In the effort to optimise available resources, especially the power of multi-core CPUs, virtualisation has all but eliminated the boundaries associated with physical machines. Within the box, multiple virtual machines can be established to take advantage of available CPU and memory resources.
One obvious consequence of eliminating physical machines is the elimination of physical connections, and while they can be virtualised, this ultimately means there are fewer pipes to go around. So, a solution that may be configured to support virtual machines with multiple cores and large amounts of system memory to support guest OSs and related applications can create bottlenecks in other parts of the datapath.
“IT departments are consolidating servers and implementing virtualisation to simplify their environments and lower the total cost of ownership. Some organisations are achieving consolidation ratios of as high as 100:1, and 20:1 consolidation is commonplace, using VMware and multi-core server technology.
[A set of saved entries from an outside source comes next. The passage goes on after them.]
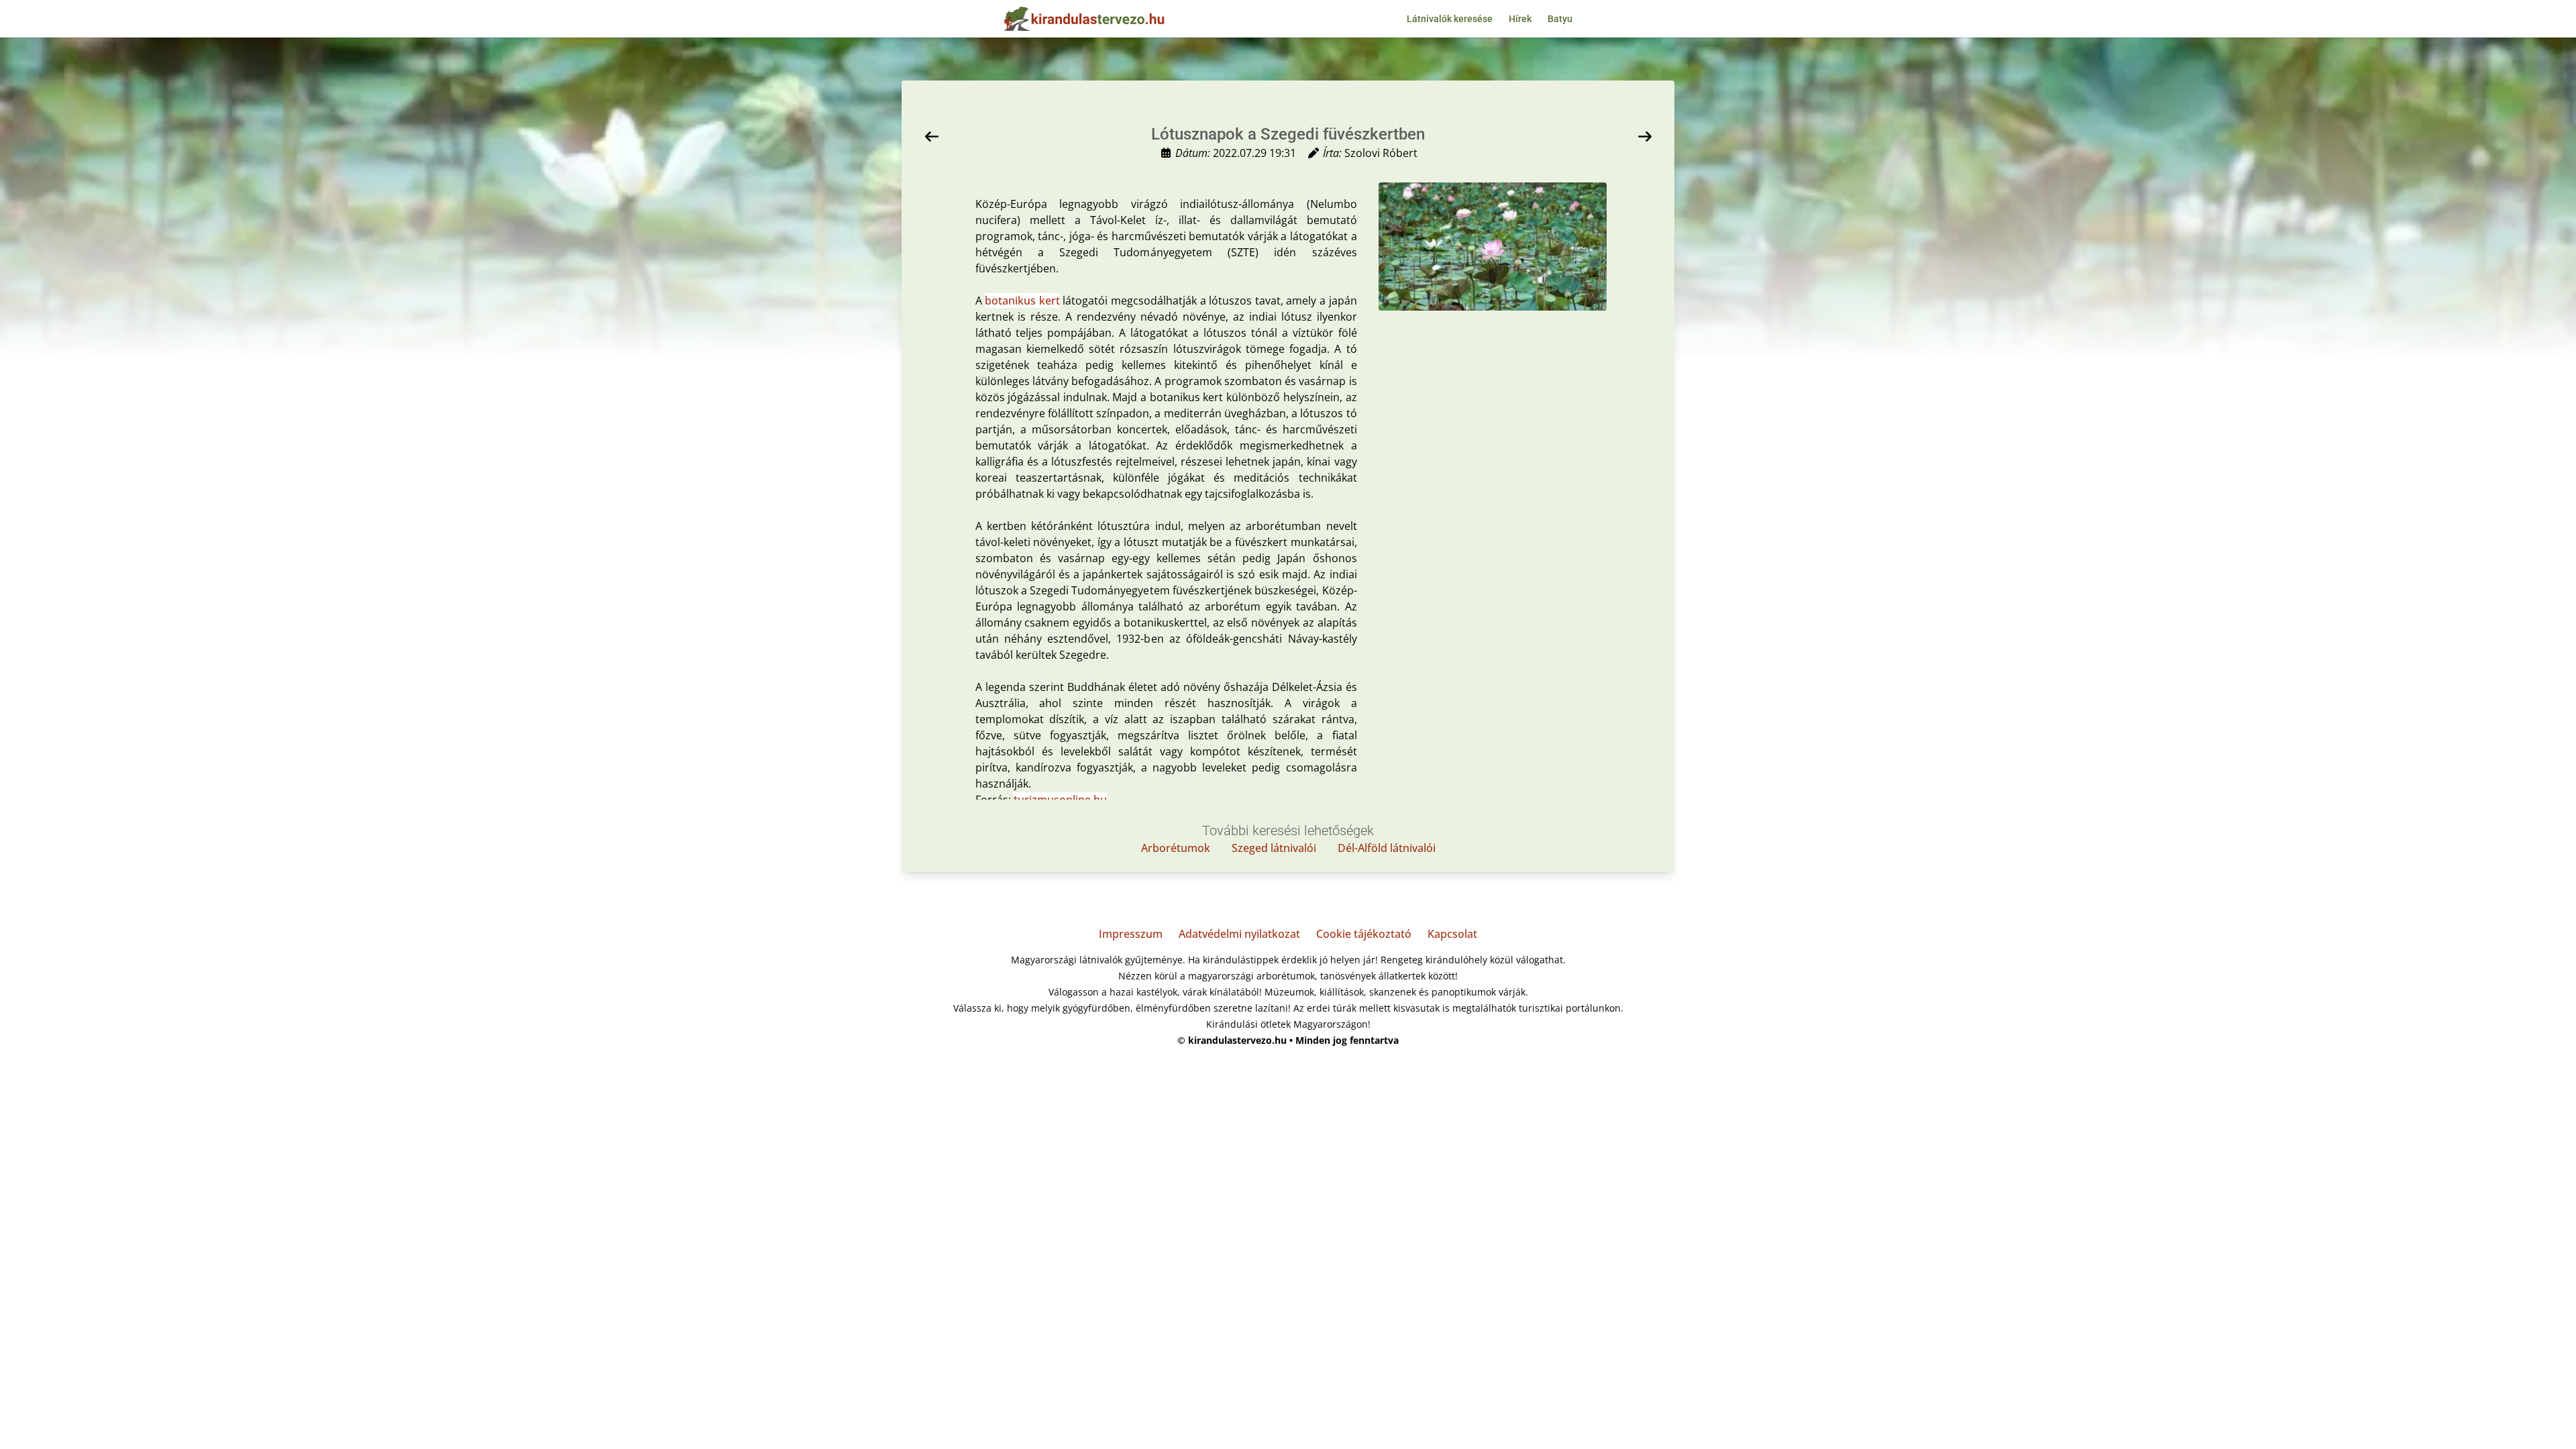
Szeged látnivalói (1274, 848)
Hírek (1520, 18)
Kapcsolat (1452, 933)
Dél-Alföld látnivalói (1387, 848)
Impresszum (1131, 933)
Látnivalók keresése (1450, 18)
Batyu (1560, 18)
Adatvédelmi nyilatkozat (1239, 933)
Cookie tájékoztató (1363, 933)
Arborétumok (1175, 848)
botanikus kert (1022, 300)
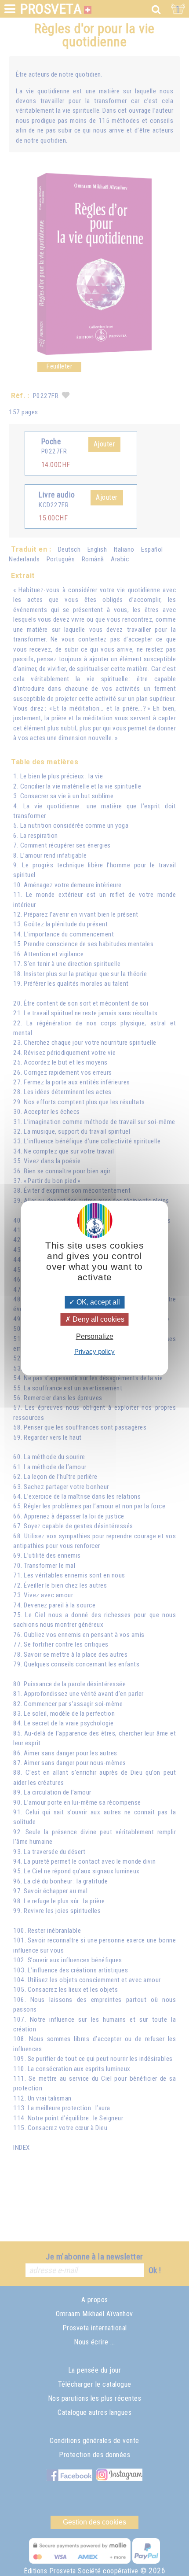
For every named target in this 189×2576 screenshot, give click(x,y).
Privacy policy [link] (94, 1351)
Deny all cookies (97, 1319)
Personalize (94, 1336)
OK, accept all (97, 1302)
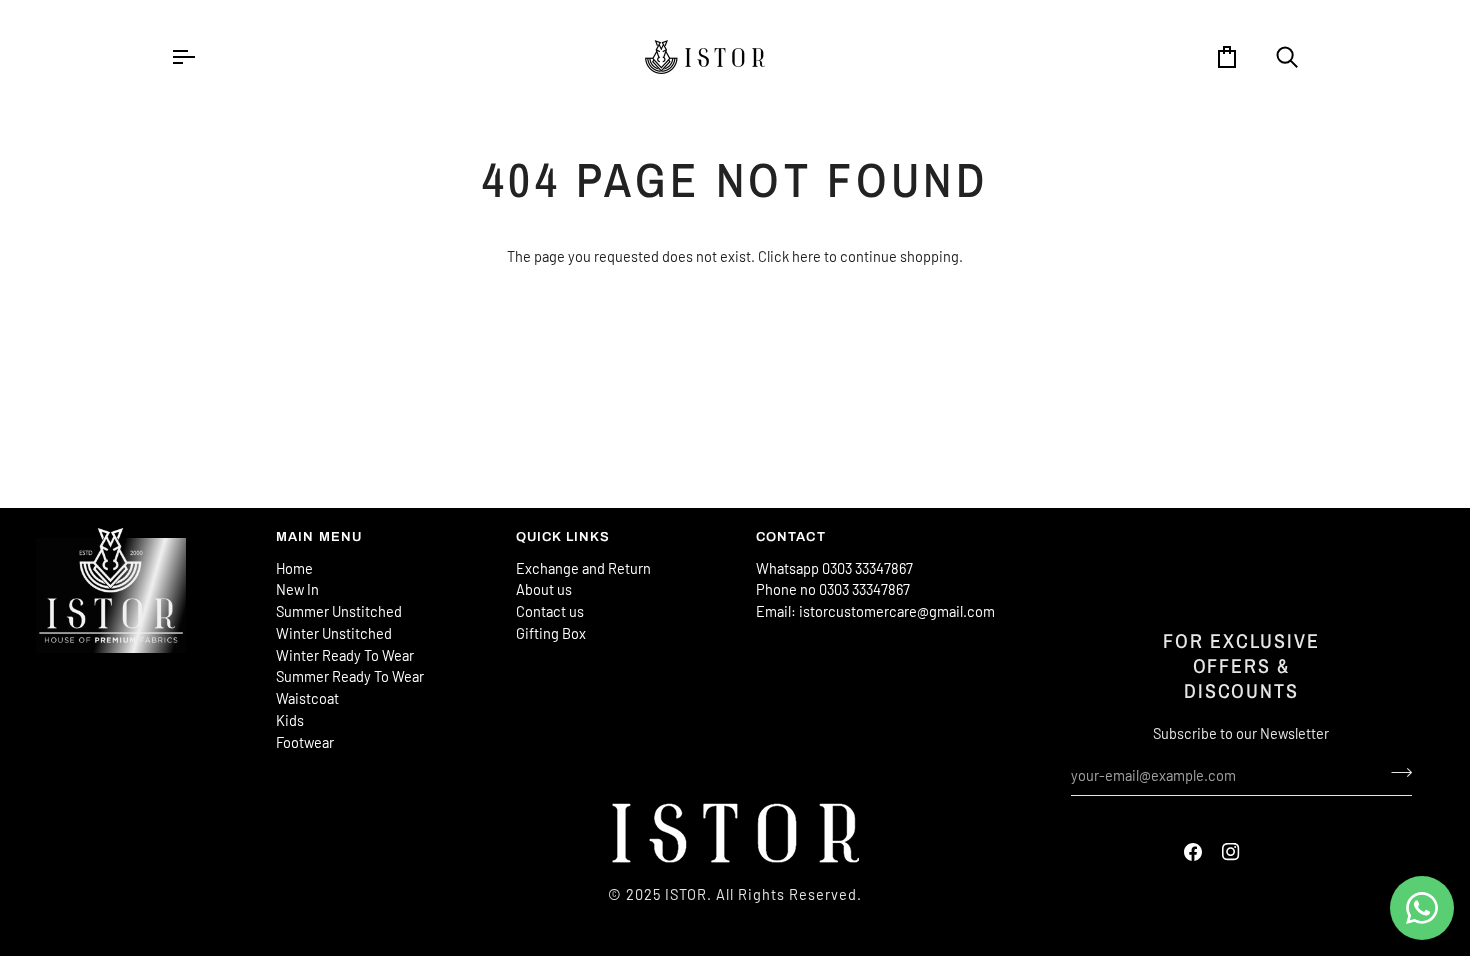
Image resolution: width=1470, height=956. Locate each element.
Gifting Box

“But success in reducing the number of servers, and the concomitant reduction in management and environmental costs, has a price: Each reduction in physical server presence also subtracts a number of NIC ports. A proliferation of virtual machines on a single server competes for that server’s resources, often resulting in I/O bottlenecks (Source: Dell Whitepaper, 10GbE, Servers, Storage and Virtualisation – Interoperability Review and Highlights, June 2009).”
Taking dozens of underutilised physical servers and consolidating them onto a single physical server doesn’t just increase the CPU utilisation; it increases storage I/O requirements as well. The mixture of unrelated workloads on a single machine makes the I/O considerably more random and increases storage performance requirements.
HDDs Falling Behind
In traditional data storage models, the hard drives can often present a performance bottleneck. RAID controller DRAM cache can help, but generally, overall performance remains limited by the spinning media. One solution has been to over provision hard drives, buy more than is needed by a strict capacity budget calculation, and then set up the drives so that only the outermost sectors are used because those are the ones that spin faster. Hence, those are the ones where access to the data is fastest – known as “Short Stroking” the drives. The problem is that this solution can be expensive and often ineffective.
Scaling the Data Path Up and Out
Locally, 10GbE addresses many of those pressures on the front end, and SAS technology – both 6Gb/s and the soon-to-be-released 12Gb/s version help deliver on the back end, but there is a lot more that can be done to keep data flowing at a balanced rate. At present, host-based RAID suppliers such as LSI are seeing a rapid migration from the older 3Gb SAS products of the early-2000s to 6Gb/s SAS. The timing of this transition seems to coincide with the uptake in server virtualisation and migration to 10GbE. Not far behind, products implementing the 12Gb SAS interface are on the horizon.
Switching to SAS Switching
Based on today’s 6Gb SAS technology, LSI and others have introduced SAS switching for storage area networks and scale-out capacity expansion. A SAS Switch can take advantage of end-to-end 6Gb SAS performance and extend it through the implementation of wide SAS ports to combine SAS channels for higher, aggregated performance between a server and its external JBOD storage racks.
Solid State, but Smarter
This is where solid state storage comes in, which is still very expensive compared to traditional HDDs. We’ve all read the studies or seen the tech news feeds that tell us about the very heavy use of very small portions of data we typically generate – the notion of “hot data.”
In a recent podcast, Simon Johnson, data recovery practice lead at Glasshouse Technologies, stated, “We’ve observed in a number of profiles, that 90 percent of all stored data is not touched during a three-month period, and beyond that, the industry figures that 70 percent to 80 percent of data in organisations is inactive or never accessed.”
One solution that has emerged recently involves building entire arrays out of solid state storage. However, if only a small portion of the data generated is actually used, then it becomes hard to justify the cost, just in case you might need fast access to some small percentage of the data stored there. SSDs are still significantly more expensive per GB than HDDs, though this is improving as volumes grow.
So we’re left with this situation: Small amounts of data are hot. Over provisioning HDDs is expensive and not terribly effective. SD arrays are fast, but expensive, and we are still only accessing a fraction of the data.
The Middle Way
As the Buddha has instructed, let us take the middle path. A number of storage vendors offer intelligent, dynamic software optimisation tools for converting a small number of SSDs into a dedicated cache pool for reading and writing hot data. This middle path can provide the performance boost needed to keep up with the order-of-magnitude increase in front side network speeds, from 1Gb to 10Gb. In some cases, improvements up to 13X have been demonstrated, mapping nicely to the performance gains suggested for 10GbE.
This intelligent, dynamic caching software can be paired up with solid state storage behind a disk interface, so-called SSDs, or with solid state storage that plugs directly into a PCIe slot. Some software runs on a specifically designed RAID controller to cache hot data in a direct attach storage (DAS) model, while other packages will run at a server level and dynamically cache hot data for any volumes and any virtual machines hosted.
To conclude, do you not agree that the current and anticipated improvements to the SAS interface, along with the options currently available in solid state storage and acceleration software, are excellent complements to the performance available from 10GbE pipes on the front end?